→ AIM
Rewrite every line below in full, and shift each coordinate in the answers by adding 125 to it. Leave the pictures out.

━━━ STORED ROWS

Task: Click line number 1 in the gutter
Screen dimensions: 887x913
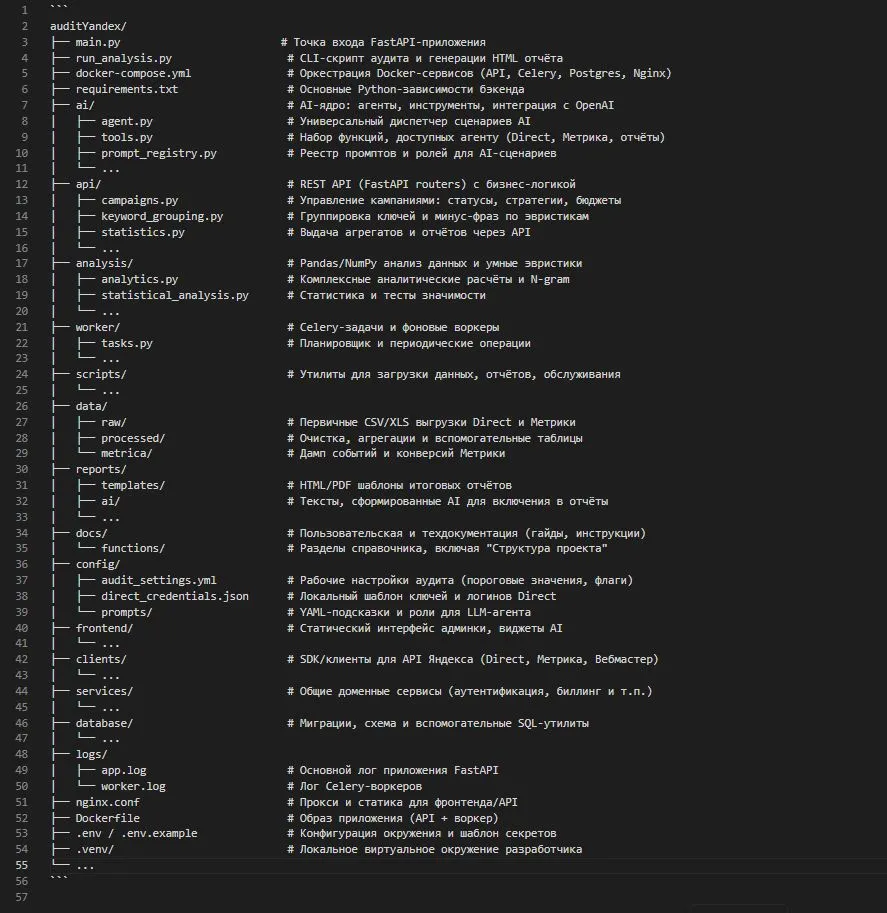Action: coord(22,10)
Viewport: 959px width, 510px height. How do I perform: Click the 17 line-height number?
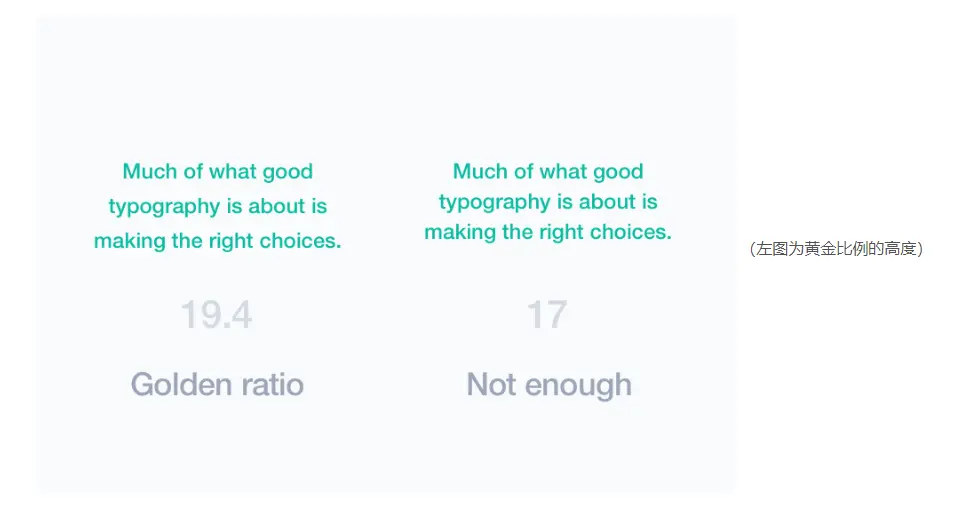point(547,316)
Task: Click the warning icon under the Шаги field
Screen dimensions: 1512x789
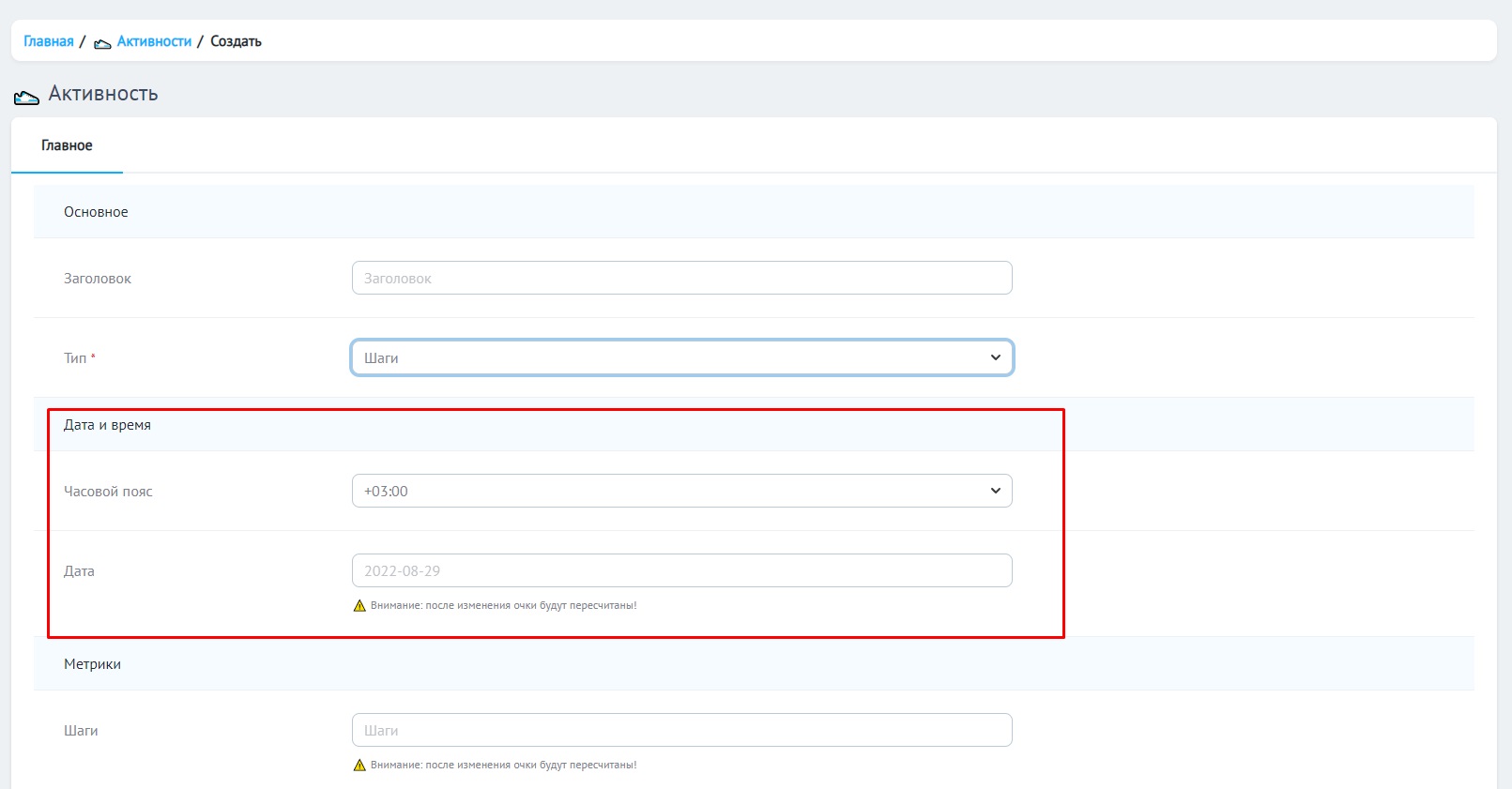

━━━━━━

→ FINAL RESULT
Task: Click line number 1 in the gutter
Screen dimensions: 887x913
Action: coord(147,135)
Viewport: 959px width, 510px height. How do I perform: Click the 17 line-height number?
point(672,441)
Task: Click the warning icon under the Шаги field
Screen dimensions: 1512x789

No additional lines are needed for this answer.